Given problem A: In the Kindle thread, how long might you have to hold the switch to do a hard restart?
Given problem B: List the names of everyone who posted in the Kindle thread.
Given problem C: Resume the forum thread about the Kindle that won't wake up, picking up after its final post.
---------- Page excerpt
# My Kindle won't wake up?



## Madeline (Jun 5, 2010)

When I slide the switch, nothing happens.  It is displaying a screen saver, but I can't get it to turn on.  

Any ideas what I should try before I call Amazon CS?


----------



## Guest (Mar 22, 2011)

Hold the slide switch on until it does something.


----------



## Ann in Arlington (Oct 27, 2008)

When you slide the switch do you see an indicator light? If you do, it might just need a charge and then will work. Or it might need a hard restart -- you might have to hold the switch a minute or two.

If there's no light when you try to switch it on, or if no indicator light goes on when you plug it in, there's some sort of disconnect. You'll want to contact Kindle Customer Service.
--------------------
---------- Provided records
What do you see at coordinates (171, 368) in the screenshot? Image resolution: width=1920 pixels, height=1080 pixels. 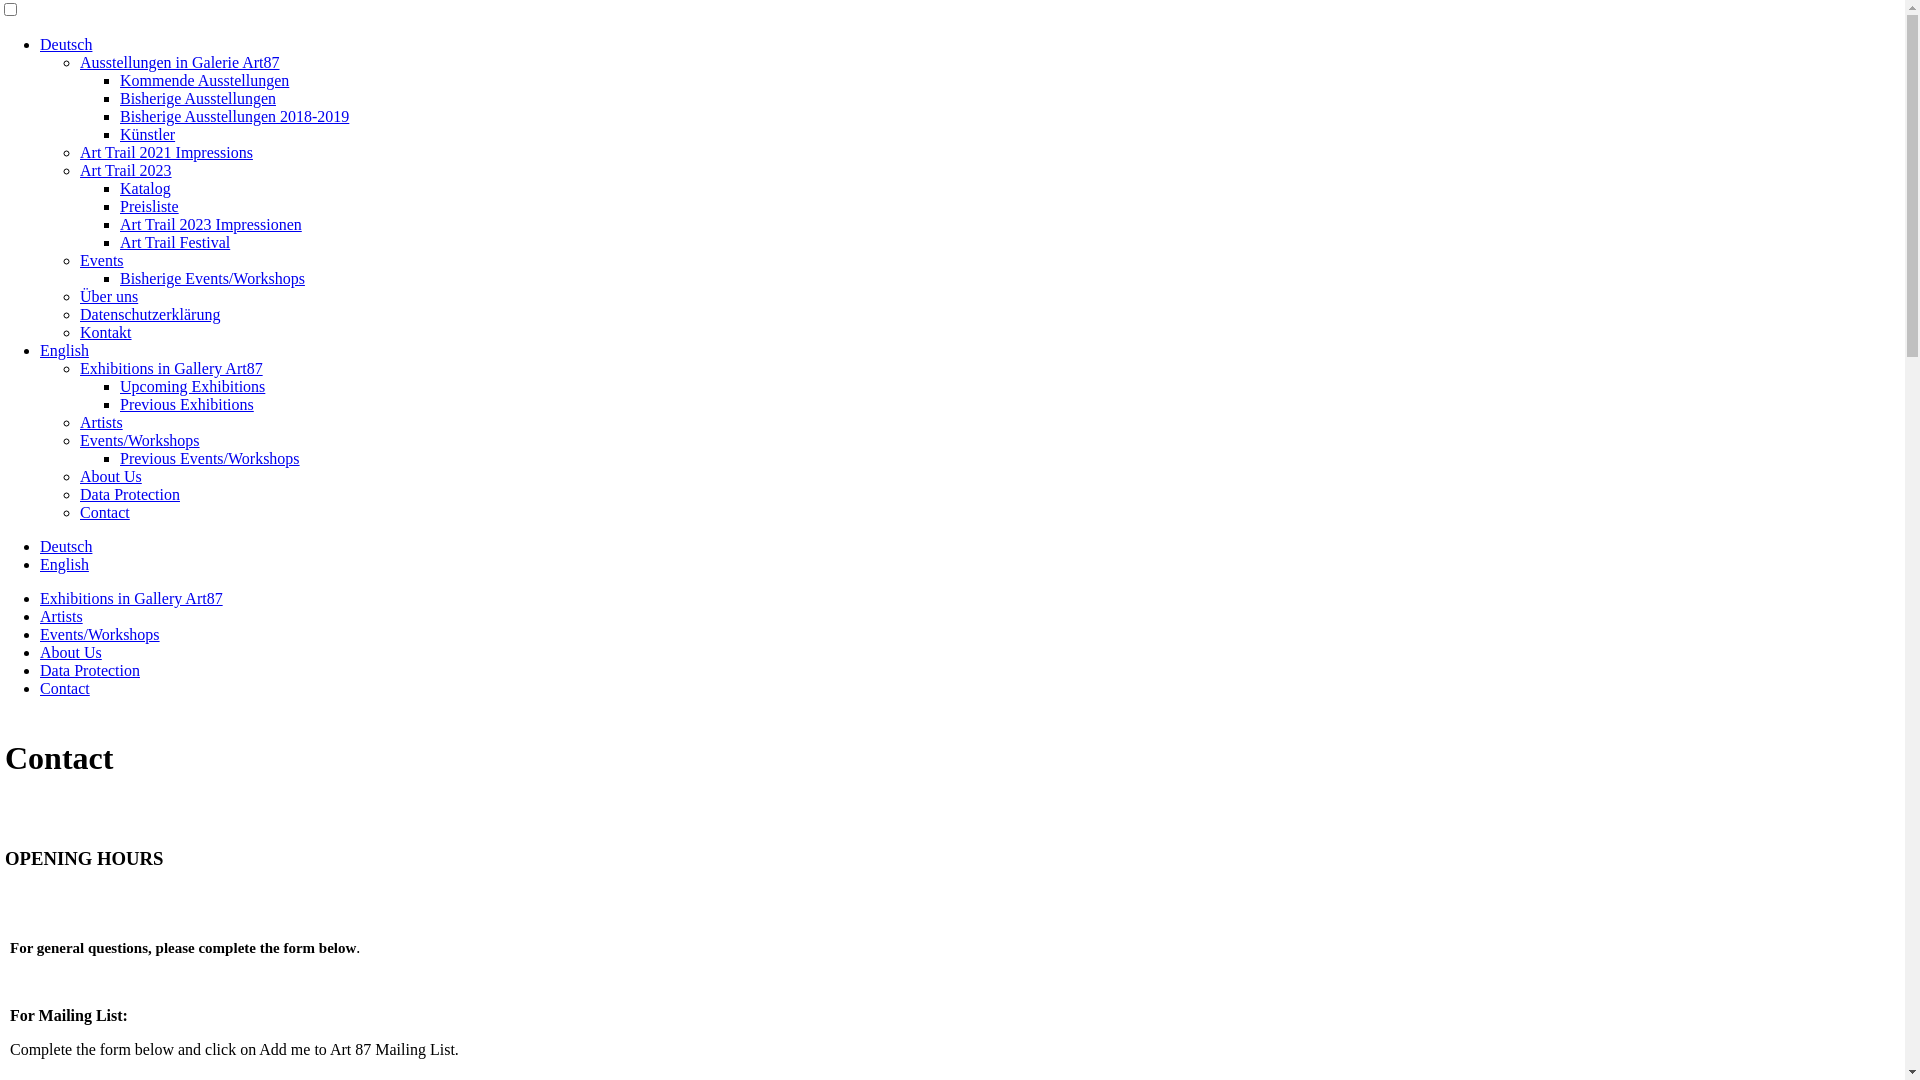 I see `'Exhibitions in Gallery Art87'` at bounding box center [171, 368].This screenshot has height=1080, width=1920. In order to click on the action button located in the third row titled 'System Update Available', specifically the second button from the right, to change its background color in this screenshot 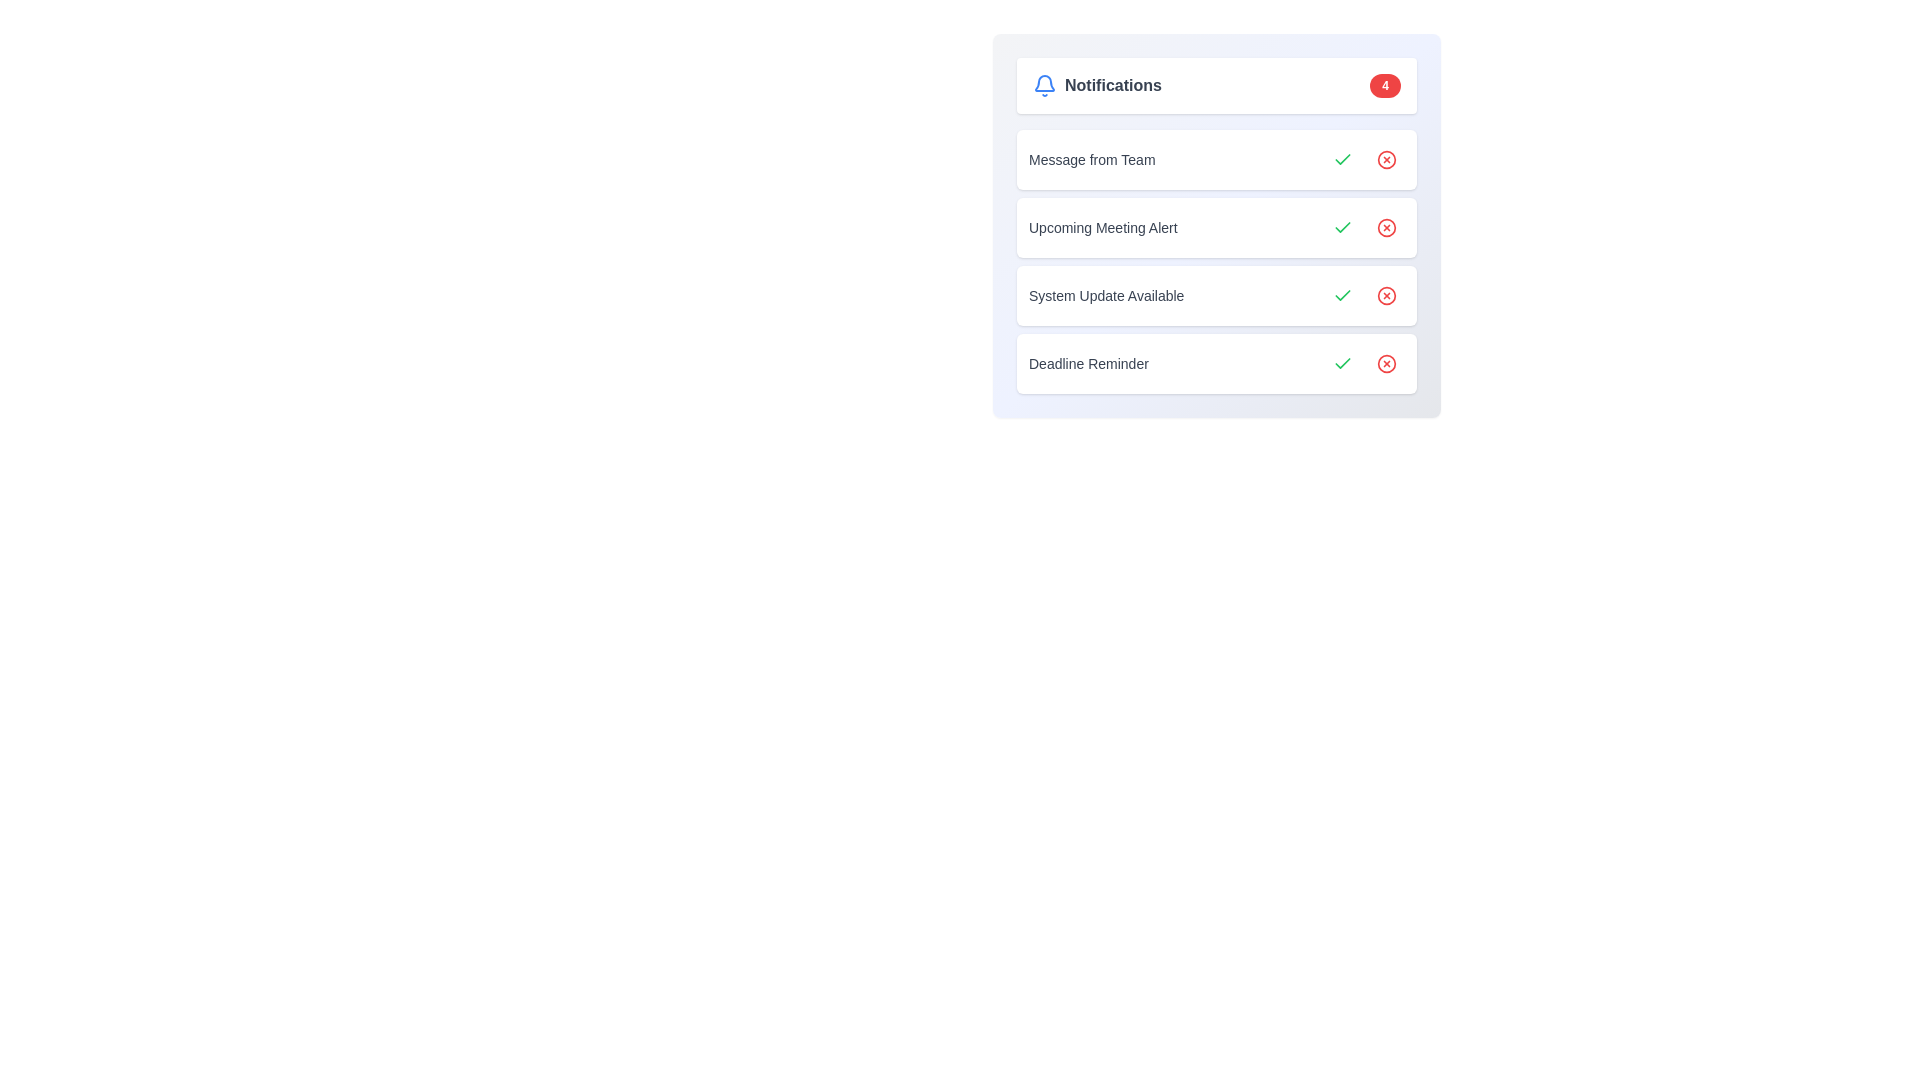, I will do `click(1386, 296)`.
--------------------
---------- Provided records
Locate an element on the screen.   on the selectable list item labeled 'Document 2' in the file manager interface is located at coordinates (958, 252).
--------------------
---------- Provided records
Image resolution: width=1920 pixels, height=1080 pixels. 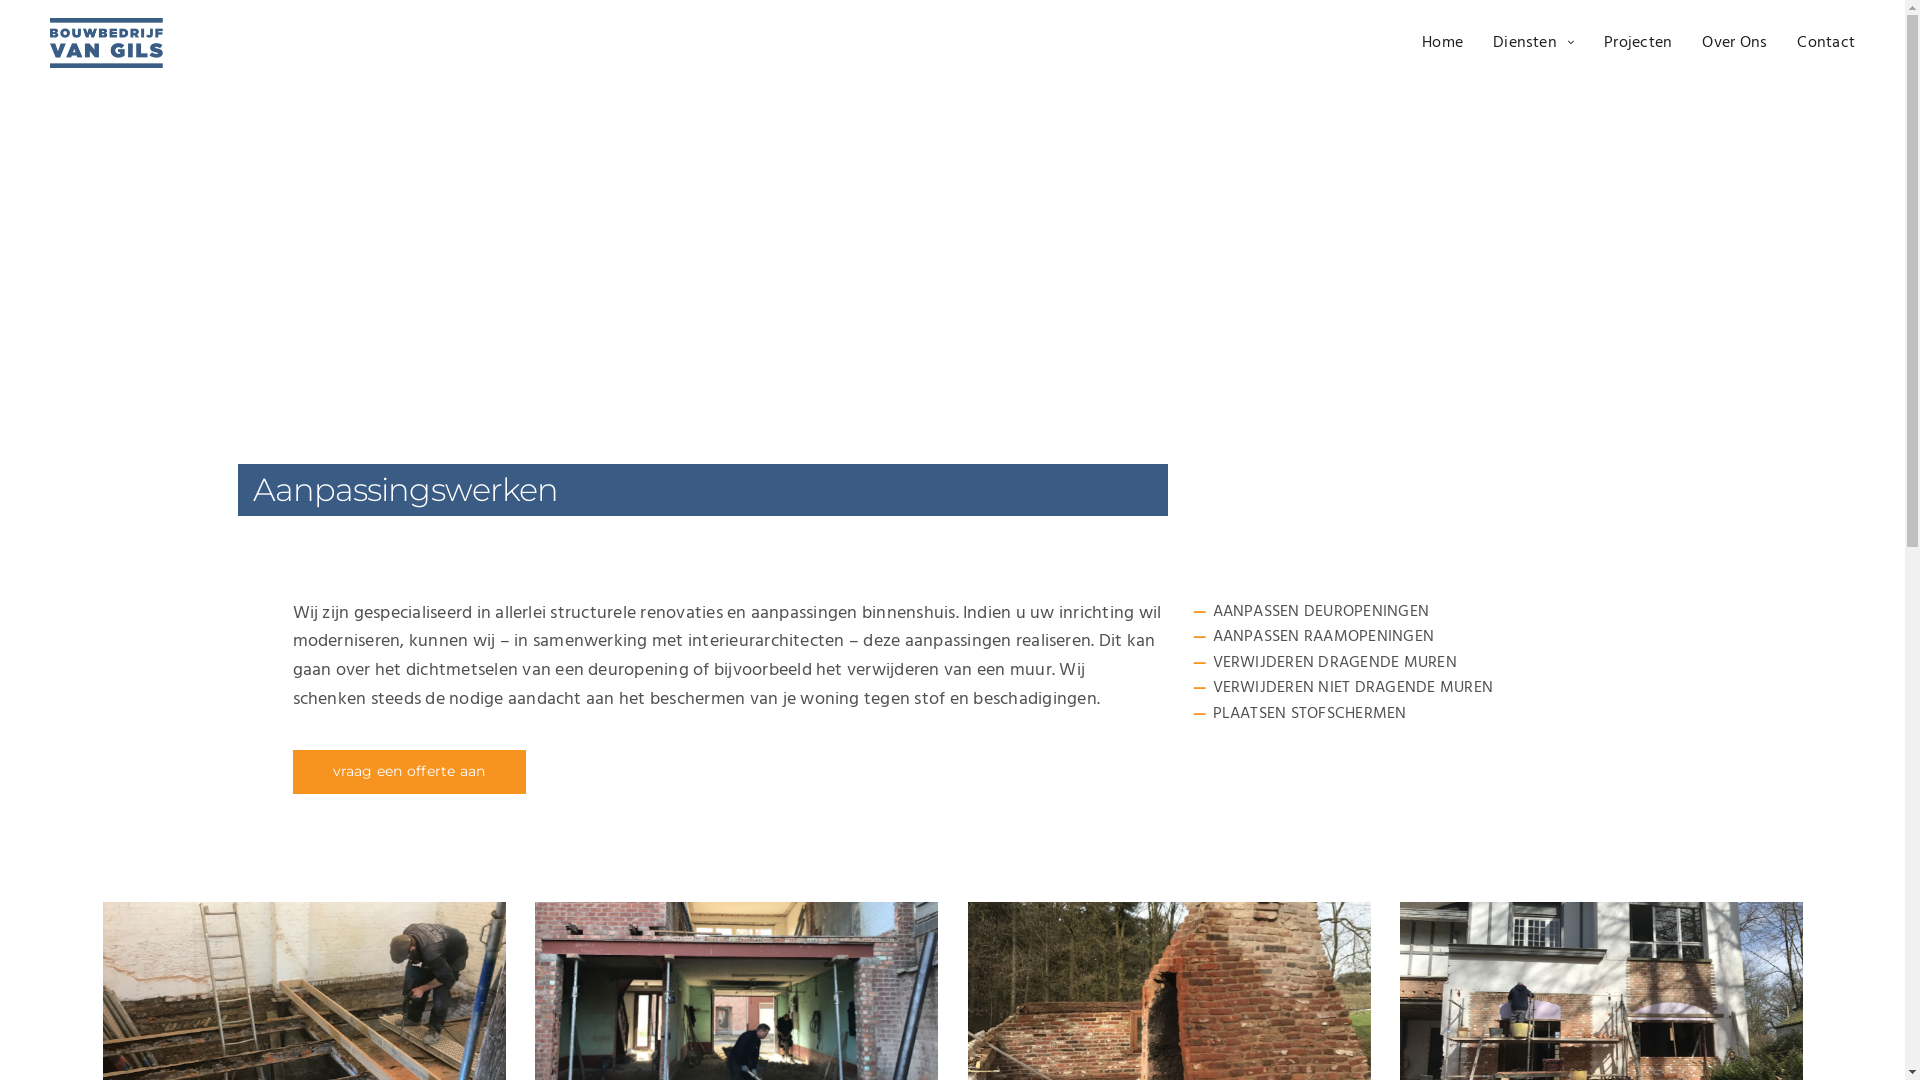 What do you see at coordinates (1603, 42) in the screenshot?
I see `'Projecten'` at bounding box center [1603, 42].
--------------------
Expected output A: A minute or two.

Expected output B: Madeline, Guest, Ann in Arlington

Expected output C:
----------



## Madeline (Jun 5, 2010)

I think I need to call.  I've tried everything.  No light.  

I've held the switch for like 4 minutes and still nothing.

Sigh.


----------



## pidgeon92 (Oct 27, 2008)

Sounds like your battery is dead. Try plugging it in for at _least_ an hour (4 would be best) before you try to turn it on.


----------



## Ann in Arlington (Oct 27, 2008)

If the light does not light when you plug it in, there's a disconnect somewhere.  Call them.  They'll replace it.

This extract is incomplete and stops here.